• **PROBLEM DESCRIPTION**: Only the lines from the top of the data through the one with "Vacatures (673, 80)" are to be written out, each exactly as it stands.
#### EXERCISE MATERIALS ####
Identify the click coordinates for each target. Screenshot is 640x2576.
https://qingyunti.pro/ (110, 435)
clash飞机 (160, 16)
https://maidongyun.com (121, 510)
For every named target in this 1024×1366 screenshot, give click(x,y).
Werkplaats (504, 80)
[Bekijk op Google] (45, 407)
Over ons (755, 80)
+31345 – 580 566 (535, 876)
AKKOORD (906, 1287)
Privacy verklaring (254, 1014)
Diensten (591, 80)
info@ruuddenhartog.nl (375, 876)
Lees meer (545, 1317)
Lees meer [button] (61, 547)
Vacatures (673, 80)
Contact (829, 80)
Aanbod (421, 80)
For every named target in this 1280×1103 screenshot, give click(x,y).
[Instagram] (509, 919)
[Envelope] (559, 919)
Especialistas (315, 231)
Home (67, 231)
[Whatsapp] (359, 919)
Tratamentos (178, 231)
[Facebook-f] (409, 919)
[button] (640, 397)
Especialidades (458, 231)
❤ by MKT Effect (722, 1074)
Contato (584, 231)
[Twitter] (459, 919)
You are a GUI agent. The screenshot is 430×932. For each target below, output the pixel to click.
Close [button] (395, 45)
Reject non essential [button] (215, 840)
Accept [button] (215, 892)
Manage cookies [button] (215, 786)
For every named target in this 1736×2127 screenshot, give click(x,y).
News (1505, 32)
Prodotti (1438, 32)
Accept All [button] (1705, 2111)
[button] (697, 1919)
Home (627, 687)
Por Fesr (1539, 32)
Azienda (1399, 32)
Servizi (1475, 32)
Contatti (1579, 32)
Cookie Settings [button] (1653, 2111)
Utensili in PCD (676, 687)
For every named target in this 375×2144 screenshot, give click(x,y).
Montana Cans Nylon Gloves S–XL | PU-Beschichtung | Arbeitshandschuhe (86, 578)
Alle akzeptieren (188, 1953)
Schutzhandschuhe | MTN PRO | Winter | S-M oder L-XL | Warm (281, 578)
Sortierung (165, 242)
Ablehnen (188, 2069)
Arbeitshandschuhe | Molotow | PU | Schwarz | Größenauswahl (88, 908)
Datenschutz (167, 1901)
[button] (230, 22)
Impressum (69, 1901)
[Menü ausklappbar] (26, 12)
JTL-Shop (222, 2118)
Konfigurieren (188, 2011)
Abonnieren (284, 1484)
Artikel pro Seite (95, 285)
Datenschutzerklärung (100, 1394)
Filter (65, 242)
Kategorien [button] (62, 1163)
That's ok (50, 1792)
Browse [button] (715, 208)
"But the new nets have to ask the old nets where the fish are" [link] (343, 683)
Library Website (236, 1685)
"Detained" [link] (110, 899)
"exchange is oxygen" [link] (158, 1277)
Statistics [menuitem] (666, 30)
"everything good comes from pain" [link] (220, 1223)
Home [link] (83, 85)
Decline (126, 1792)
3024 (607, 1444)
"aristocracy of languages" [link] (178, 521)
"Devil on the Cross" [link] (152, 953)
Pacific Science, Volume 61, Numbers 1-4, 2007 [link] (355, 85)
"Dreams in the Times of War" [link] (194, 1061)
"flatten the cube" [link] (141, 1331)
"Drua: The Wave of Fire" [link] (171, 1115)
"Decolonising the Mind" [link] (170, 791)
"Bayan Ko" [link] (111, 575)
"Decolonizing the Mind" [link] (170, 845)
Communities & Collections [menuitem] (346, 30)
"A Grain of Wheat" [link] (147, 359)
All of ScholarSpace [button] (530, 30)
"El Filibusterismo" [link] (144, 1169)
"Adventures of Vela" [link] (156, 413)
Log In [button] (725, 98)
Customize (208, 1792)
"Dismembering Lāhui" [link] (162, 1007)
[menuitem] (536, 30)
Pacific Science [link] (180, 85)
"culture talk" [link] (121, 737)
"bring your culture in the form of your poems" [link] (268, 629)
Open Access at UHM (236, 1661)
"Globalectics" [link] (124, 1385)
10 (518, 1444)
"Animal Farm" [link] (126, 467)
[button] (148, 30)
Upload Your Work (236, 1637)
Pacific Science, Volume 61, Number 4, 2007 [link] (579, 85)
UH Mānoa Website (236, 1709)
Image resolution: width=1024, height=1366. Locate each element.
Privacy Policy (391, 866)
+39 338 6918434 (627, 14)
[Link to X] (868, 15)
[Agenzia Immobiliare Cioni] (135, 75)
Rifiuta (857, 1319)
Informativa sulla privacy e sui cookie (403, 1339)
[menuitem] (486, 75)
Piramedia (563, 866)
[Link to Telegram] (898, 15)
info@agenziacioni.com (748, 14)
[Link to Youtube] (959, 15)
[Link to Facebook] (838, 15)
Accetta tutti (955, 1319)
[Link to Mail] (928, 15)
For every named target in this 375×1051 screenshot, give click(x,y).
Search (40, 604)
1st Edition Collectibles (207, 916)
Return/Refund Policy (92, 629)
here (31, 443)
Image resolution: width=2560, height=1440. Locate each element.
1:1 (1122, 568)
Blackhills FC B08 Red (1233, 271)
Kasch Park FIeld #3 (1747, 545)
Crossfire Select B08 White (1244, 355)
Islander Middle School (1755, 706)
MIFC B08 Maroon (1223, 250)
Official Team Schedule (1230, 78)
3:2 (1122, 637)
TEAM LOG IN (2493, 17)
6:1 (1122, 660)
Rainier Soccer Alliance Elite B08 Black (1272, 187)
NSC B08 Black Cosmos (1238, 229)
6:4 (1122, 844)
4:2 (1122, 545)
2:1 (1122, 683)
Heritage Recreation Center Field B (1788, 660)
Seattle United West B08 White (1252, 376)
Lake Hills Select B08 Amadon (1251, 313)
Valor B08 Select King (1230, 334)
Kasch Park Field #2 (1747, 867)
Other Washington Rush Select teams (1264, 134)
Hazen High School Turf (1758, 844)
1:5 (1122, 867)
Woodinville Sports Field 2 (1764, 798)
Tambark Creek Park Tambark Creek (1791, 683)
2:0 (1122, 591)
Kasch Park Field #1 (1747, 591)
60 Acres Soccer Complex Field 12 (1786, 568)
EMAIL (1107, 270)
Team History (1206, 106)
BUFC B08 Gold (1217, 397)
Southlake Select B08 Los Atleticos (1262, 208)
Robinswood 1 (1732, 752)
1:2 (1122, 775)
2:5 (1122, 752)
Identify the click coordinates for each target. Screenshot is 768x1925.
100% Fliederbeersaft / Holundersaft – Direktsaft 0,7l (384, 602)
####
• **RESULT**:
Identify the click coordinates for each target. Screenshot is 640x2576.
https://qingyunti.pro/ (110, 435)
clash飞机 (160, 16)
https://maidongyun.com (121, 510)
For every named target in this 1024×1366 screenshot, give click(x,y).
Werkplaats (504, 80)
[Bekijk op Google] (45, 407)
Over ons (755, 80)
+31345 – 580 566 (535, 876)
AKKOORD (906, 1287)
Privacy verklaring (254, 1014)
Diensten (591, 80)
info@ruuddenhartog.nl (375, 876)
Lees meer (545, 1317)
Lees meer [button] (61, 547)
Vacatures (673, 80)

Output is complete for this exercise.